The biblically titled "Lazarus" articulates Bowie's longing for freedom, heaven and life after death: "Look up here, I'm in heaven/ … This way or no way/You know I'll be free." And the fact that he climbs into a wardrobe at the end of the song's accompanying video and shuts the door could be seen as a nod to C.S. Lewis' famous reference to that bedroom furniture in The Lion, the Witch and the Wardrobe. That said …
Bowie's own spiritual beliefs were notoriously fluid. In 2004, he told Ellen DeGeneres that he'd experimented with many different belief systems before apparently rejecting them all: "I was young, fancy free and Tibetan Buddhism appealed to me at that time. I thought, 'There's salvation.' It didn't really work. Then I went through Nietzsche, Satanism, Christianity … pottery, and ended up singing.
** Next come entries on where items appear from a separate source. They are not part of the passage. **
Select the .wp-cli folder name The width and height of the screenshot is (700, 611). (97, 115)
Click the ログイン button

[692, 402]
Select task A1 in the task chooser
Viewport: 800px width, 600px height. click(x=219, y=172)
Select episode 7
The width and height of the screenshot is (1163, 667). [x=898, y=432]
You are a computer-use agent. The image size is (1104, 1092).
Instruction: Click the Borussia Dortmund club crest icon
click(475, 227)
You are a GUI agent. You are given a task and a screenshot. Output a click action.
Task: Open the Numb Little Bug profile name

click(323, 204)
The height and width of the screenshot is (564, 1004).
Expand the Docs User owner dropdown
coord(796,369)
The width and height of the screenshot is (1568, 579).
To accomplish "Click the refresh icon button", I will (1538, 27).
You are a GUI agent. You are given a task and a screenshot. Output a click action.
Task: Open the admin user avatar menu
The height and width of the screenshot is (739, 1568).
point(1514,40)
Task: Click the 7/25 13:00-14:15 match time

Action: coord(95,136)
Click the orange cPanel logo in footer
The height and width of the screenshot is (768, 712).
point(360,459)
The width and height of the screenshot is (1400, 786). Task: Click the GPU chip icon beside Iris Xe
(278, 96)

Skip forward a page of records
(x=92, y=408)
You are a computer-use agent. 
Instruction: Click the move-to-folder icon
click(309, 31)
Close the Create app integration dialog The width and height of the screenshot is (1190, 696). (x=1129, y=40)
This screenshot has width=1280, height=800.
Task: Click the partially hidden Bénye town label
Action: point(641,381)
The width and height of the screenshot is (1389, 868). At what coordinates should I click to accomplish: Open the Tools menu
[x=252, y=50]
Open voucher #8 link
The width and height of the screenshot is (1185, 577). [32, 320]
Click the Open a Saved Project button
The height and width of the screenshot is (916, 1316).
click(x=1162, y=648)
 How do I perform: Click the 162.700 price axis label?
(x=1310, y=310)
It's been a long road." Apart from a saving faith in Christ—which there's not unequivocal evidence of in his life—Bowie's hope for heaven and peace was in vain.
Despite the back-from-the-dead spiritual allusions in its title, "Lazarus" also alludes to Bowie's well-chronicled pursuit of fleshly indulgences. "By the time I got to New York," Bowie sings, "I was living like a king/Then I used up all my money/I was looking for your a--." Elsewhere in the song, we hear what might or might not be an admission to drug usage (though Bowie has said that he was drug-free by the late 1970s): "I've got nothing left to lose/I'm so high it makes my brain whirl."
"Blackstar" seems to flirt deliberately and blasphemously with Jewish and Christian religious sensibilities when Bowie proclaims, "I'm the great I am (I'm a blackstar)."
"Sue (Or in a Season of Crime)" ends bleakly with the man who's cared for his dying beloved discovering after the fact that she'd been secretly in love with someone else. "Sue, I found your note/That you wrote last night/It can't be right/You went with him/ … I'm such a fool."
F-word filled and often nonsensical (at least without interpretive help) "Girl Loves Me" profanely laments the swift passage of time, with Bowie repeatedly asking, "Where the f--- did Monday go?" "Dollar Days" includes this line, "We b--ches tear our magazines" and mentions "survival sex honor stretching tails to necks." "'Tis Pity She Was a Whore," a song reportedly about the carnage of World War I (though there are no clear references to that subject matter in the song itself) includes a crude reference to the male anatomy.
If there's one word that encapsulates David Bowie's career, perhaps the best one available is provocateur. The man born David Robert Jones spent nearly five decades juxtaposing controversial and conflicting images and ideas—be they sexual, spiritual, cultural or political—against the status quo of the day. Bowie pioneered the intertwined concepts of gender and sexual fluidity, for example, before those once countercultural ideas even had official names to go with them.
It's no surprise, then, that Blackstar finds Bowie reprising his role of cultural provocateur practically until the moment of his death. Indeed, it's almost as if he wanted to turn his parting itself into one last shocking bit of performance art. On the threshold of leaving his mortal coil behind forever, Bowie delivers one last jazzily jumbled extravaganza of imagery, talking about heaven and peace one moment, and lusting after a woman's backside the next.
In the end, it's exactly the kind of album we've come to expect from an artist who said back in 2002, "My entire career, I’ve only really worked with the same subject matter. The trousers may change, but the actual words and subjects I’ve always chosen to write with are things to do with isolation, abandonment, fear and anxiety—all of the high points of one’s life.”